Ils remplissent presque deux Bercy, comprennent plus de 30 000 cœurs blessés, font siffler les oreilles de la bourgeoisie, acceptent la superficialité de l’être et la rugissent durant 40 minutes. Le premier album de FauveVieux frères Partie I, est notre plus beau paraphe. Il est notre périphrase à tous : à toi, à lui, la leur, la mienne, la vôtre. On est tous des vieux frères. Cet album sorti le 3 février dernier s’annonçait déjà plus que gracieusement: remplir les salles de concerts n’est pas une préoccupation très stressante pour le collectif parisien.

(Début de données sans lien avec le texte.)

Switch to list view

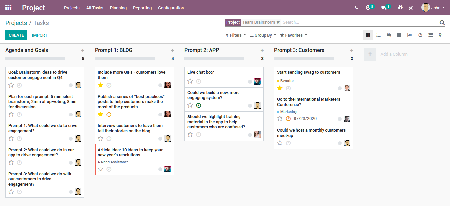click(379, 35)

Quand tout est vrai, Fauve ne sonne pas faux. « Sur la musique on va on vient on s’éloigne et on revient » Infirmière.

Cyril Collard dans son film les Nuits Fauves (1992) témoignait déjà d’un mal-être existentiel profond dans les années dites « du sida ».  En juin 2013, on chroniquait avec plaisir cette découverte du premier EP de Fauve. Aujourd’hui, plus qu’un simple plaisir d’écoute nu et pur, nous saisissons avec délectation ce que l’on connait déjà. C’est d’ailleurs le hic que l’on pourrait reprocher à Fauve : il fait toujours noir dans la tête des gens aussi bien au sein de l’EP Blizzard que de l’album.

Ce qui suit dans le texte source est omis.